Fig. 8 Encryption and decryption
4.2 Types of encryption algorithms:
There are two types of encryption algorithms:
• Symmetric algorithms
• Asymmetric algorithms
Symmetric encryption schemes or Private encryptions schemes use a key (any text,
numbers, etc.) to encrypt data, and the same key is used to decrypt that data. The smallest
change in the secret key will fail to decrypt an encrypted message. For example, text that is
encrypted using AES encryption with key Infosec will fail to decrypt another cipher text
which was encrypted using key INFOSEC.
Asymmetric encryption schemes or Public encryption schemes use two sets of keys.
One key is called a public key and other is called a private key. A public key is used to
encrypt data whereas a private key is used to decrypt that data. Similar to symmetric
cryptography, the smallest change in any of the two keys will make them useless to get the
original data. A benefit of asymmetric cryptography is that you can share the public key
with the whole world so that they can use it to send you encrypted data. And the private
key is stored safely with the owner and is used for decryption.
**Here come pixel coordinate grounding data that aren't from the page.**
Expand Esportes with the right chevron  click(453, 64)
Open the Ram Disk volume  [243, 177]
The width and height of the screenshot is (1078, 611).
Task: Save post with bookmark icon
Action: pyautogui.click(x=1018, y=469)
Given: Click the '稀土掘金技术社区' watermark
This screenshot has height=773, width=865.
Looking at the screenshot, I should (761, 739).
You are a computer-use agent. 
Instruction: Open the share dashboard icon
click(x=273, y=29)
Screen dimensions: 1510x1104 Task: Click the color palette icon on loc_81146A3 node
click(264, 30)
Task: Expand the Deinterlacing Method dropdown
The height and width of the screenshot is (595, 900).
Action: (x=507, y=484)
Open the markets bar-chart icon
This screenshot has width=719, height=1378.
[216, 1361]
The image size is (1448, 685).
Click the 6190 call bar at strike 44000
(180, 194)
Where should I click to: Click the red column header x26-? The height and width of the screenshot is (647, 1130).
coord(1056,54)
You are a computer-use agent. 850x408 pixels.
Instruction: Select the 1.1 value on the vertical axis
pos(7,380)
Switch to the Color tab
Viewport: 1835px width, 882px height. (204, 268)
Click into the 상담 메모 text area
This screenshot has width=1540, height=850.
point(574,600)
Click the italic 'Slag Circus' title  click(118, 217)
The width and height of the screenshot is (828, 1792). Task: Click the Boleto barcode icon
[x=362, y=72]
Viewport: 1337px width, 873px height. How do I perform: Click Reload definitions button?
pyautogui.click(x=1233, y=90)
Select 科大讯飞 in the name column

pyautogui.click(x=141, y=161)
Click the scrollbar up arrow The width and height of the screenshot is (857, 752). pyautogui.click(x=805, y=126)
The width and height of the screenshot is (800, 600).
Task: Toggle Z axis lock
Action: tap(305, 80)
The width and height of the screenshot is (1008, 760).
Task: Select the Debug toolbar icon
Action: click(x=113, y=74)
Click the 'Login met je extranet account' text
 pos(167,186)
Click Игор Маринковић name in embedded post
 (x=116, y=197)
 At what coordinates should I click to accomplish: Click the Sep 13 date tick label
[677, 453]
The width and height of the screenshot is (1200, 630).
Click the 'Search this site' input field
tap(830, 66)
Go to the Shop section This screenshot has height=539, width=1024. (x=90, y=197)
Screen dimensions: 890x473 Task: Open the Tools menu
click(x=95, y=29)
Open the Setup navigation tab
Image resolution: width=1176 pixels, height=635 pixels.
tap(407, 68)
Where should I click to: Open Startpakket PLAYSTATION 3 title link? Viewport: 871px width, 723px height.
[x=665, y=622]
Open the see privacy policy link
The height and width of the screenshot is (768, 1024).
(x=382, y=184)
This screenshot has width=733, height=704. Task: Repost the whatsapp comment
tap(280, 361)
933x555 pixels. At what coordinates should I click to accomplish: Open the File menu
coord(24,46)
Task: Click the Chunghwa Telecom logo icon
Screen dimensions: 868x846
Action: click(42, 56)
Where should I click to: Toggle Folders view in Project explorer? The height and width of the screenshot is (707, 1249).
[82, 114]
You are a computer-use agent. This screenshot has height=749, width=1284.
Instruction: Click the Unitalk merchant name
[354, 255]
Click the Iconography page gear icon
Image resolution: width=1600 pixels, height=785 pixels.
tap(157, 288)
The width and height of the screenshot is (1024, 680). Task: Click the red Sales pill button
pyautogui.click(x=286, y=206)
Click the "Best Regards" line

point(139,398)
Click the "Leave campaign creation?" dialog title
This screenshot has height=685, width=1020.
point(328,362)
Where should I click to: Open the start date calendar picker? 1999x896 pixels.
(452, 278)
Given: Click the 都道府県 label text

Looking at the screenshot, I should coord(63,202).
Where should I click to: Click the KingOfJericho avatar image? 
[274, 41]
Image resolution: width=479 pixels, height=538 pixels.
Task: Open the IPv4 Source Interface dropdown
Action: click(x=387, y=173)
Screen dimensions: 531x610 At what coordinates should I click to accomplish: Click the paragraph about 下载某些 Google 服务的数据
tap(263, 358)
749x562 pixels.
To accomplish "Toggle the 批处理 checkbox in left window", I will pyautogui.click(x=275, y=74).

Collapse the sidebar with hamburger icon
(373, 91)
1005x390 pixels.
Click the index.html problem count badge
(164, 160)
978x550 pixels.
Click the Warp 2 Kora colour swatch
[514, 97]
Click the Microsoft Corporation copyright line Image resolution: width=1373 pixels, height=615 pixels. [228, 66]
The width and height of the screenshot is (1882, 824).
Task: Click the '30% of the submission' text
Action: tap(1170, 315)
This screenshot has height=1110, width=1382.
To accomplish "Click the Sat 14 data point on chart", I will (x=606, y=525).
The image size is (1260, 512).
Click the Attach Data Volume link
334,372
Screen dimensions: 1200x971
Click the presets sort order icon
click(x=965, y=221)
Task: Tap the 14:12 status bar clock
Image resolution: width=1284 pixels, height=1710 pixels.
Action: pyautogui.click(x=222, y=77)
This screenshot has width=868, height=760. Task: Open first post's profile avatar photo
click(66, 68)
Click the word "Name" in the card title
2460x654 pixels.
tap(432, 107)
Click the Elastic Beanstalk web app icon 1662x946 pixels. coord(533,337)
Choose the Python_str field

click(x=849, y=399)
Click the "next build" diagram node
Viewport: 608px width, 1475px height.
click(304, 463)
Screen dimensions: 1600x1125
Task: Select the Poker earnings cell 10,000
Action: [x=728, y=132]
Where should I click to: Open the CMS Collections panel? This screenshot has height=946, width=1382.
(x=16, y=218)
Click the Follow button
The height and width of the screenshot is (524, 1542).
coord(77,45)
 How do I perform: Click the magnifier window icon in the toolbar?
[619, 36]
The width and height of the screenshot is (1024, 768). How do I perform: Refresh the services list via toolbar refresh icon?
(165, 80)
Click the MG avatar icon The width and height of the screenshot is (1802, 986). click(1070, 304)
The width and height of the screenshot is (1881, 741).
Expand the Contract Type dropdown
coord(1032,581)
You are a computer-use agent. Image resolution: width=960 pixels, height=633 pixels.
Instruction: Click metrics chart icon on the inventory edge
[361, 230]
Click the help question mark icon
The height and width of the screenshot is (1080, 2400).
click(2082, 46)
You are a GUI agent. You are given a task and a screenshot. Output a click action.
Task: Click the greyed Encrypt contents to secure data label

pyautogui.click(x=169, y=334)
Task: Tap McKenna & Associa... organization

One disadvantage of this
type of cryptography is that if your private key is lost or leaked then you will have to
generate a new pair of public and private keys.
Chapter 5
Optical Encryption Schemes
Encryption protects data transmission by encrypting the original data into cipher text.
Without knowing the key for the encryption process, the eavesdropper cannot recover the
data. Compared with electronic circuits, optical processing and transmission devices have
lower latency and higher speed [9]. Fiber-based devices do not generate an electromagnetic
signature and hence the signal in the fiber neither radiates an electromagnetic signal nor is
it jammed by external electromagnetic interference. Although, compared to electronic
encryption, optical encryption has limited functionality; it still plays an important role in
areas that require both strong security and fast processing speed.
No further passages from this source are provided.